Greve geral paralisa a Argentina contra a reforma trabalhista de Milei
Confederação Geral do Trabalho e Central dos Trabalhadores Argentinos convocaram a greve; mobilizações pressionam deputados a votarem contra o projeto
A Argentina está em greve geral nesta quinta-feira (19). Os trabalhadores realizam protestos em todo o país contra a reforma trabalhista do presidente de extrema direita Javier Milei, aprovada na semana anterior.
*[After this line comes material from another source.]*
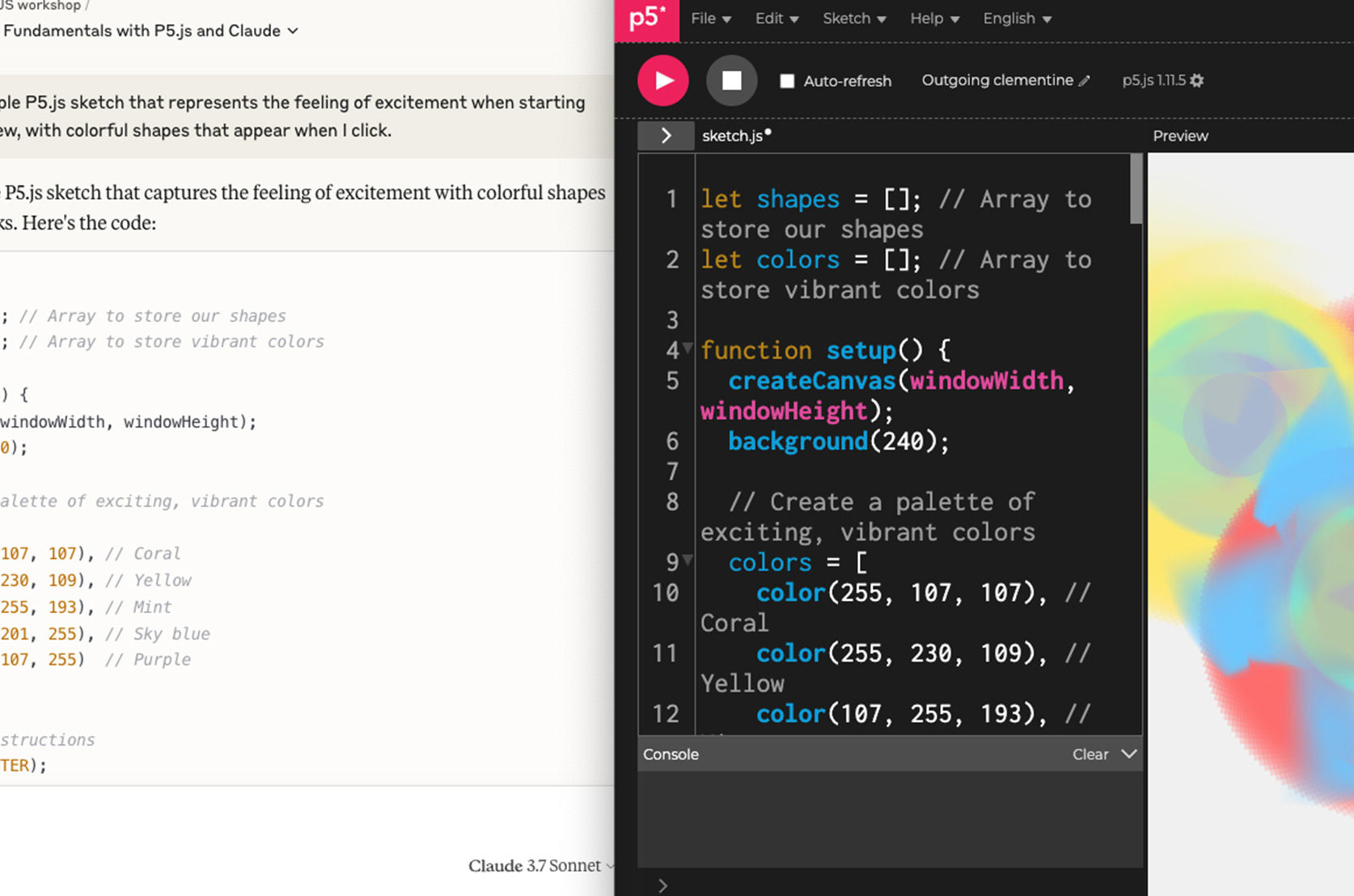Click the p5 logo
The width and height of the screenshot is (1354, 896).
coord(646,19)
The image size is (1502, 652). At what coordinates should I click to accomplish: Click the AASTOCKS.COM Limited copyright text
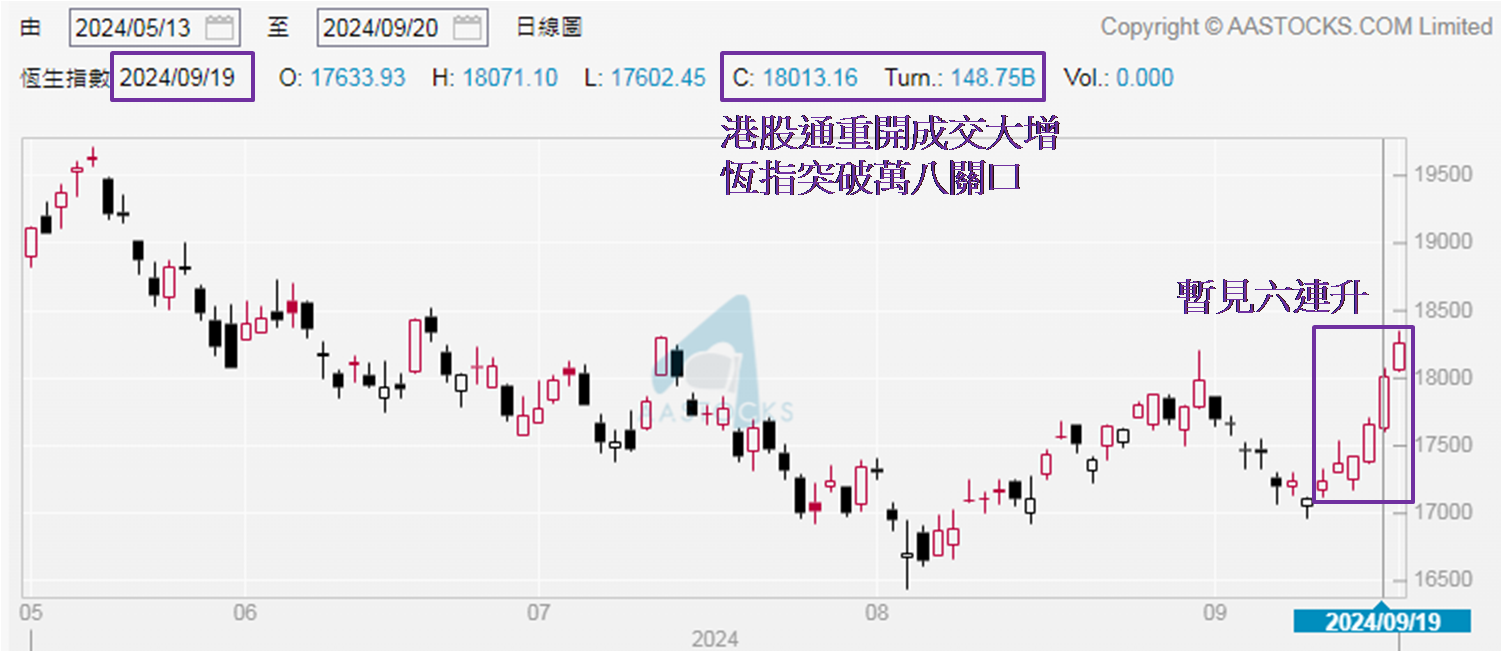[x=1296, y=27]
A convocação para a greve foi realizada pela Confederação Geral do Trabalho (CGT) e pela Central dos Trabalhadores Argentinos (CTA).
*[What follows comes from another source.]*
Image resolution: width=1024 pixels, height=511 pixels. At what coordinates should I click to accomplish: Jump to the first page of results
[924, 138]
A greve geral, com previsão inicial para durar 24 horas, é uma resposta ao retrocesso encabeçado pelo governo Milei e aprovado no Senado. Nesta quinta, a Câmara dos Deputados argentina deverá votar o projeto. As centrais e os movimentos populares preparam grandes marchas em direção ao Congresso Nacional Argentino, na capital Buenos Aires.
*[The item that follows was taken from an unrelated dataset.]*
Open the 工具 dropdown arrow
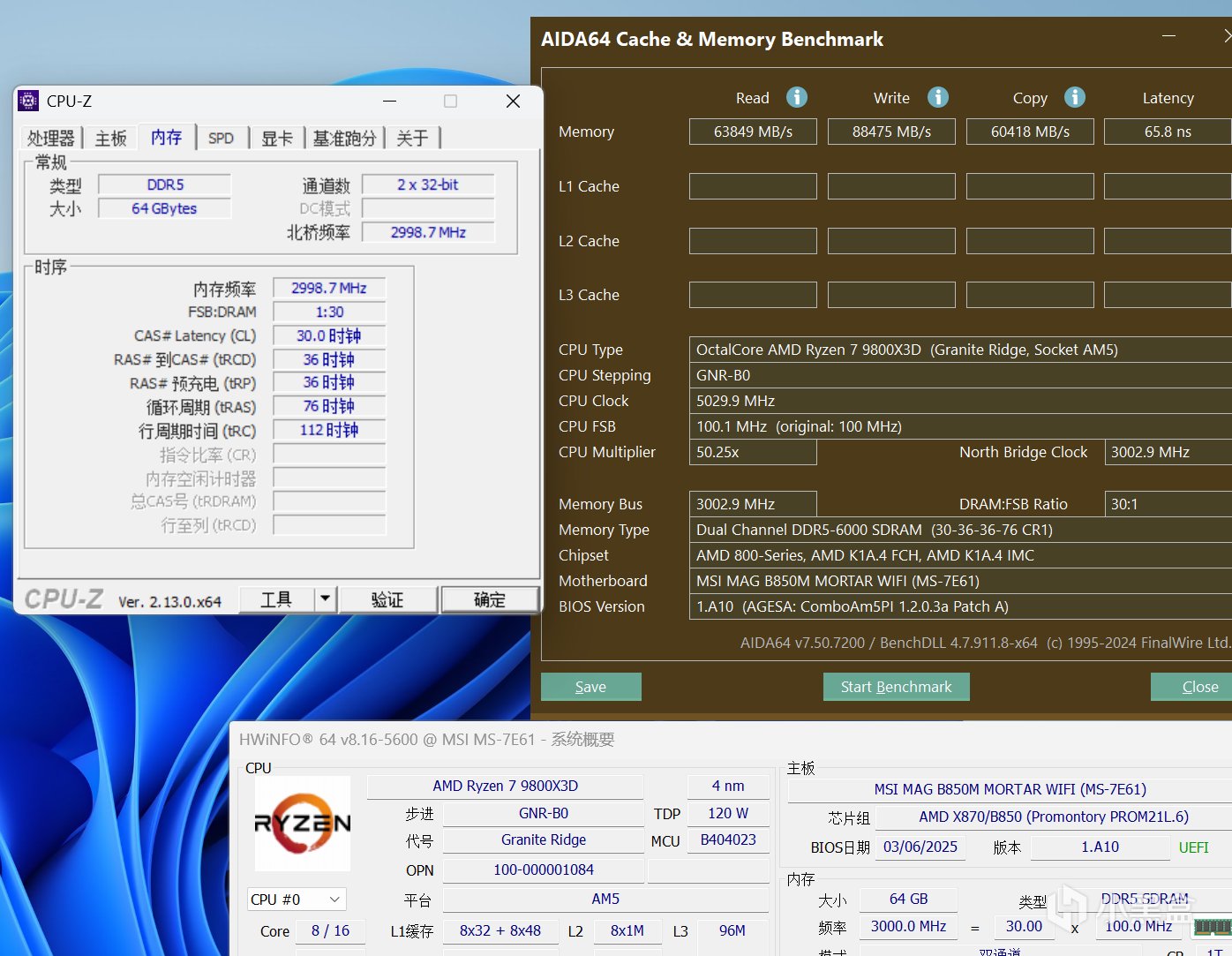 (x=326, y=598)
Os trabalhadores paralisaram o país e estão nas ruas para mostrar aos parlamentares que rejeitam com veemência a proposta, que reduz direitos e a proteção ao emprego, enquanto amplia os poderes patronais.
As mobilizações contam com forte apoio de organizações populares e dos sindicatos ligados aos transportes e portos. Ônibus, trens e metrôs estão parados.
A Aerolíneas Argentinas, estatal que Milei tenta privatizar, cancelou 255 voos, impactando 31 mil passageiros. Empresas como Latam e Gol, que também operam voos do Brasil para o país vizinho, cancelaram voos uma vez que os trabalhadores da Intercargo (empresa responsável pelos serviços de rampa nos aeroportos argentinos) aderiram à greve.
Até mesmo o campeonato de futebol argentino foi paralisado por conta da greve. Quatro partidas foram adiadas: Independiente x Independiente Rivadavia; San Lorenzo x Estudiantes de Río Cuarto; Defensa y Justicia x Belgrano; e Instituto x Atlético Tucumán.
Esta greve geral é considerada a maior já realizada durante o governo Milei. O grande apoio popular acontece devido à draconiana reforma, que, entre outros aspectos, flexibiliza a jornada de trabalho e permite uma carga horária diária de até 12 horas.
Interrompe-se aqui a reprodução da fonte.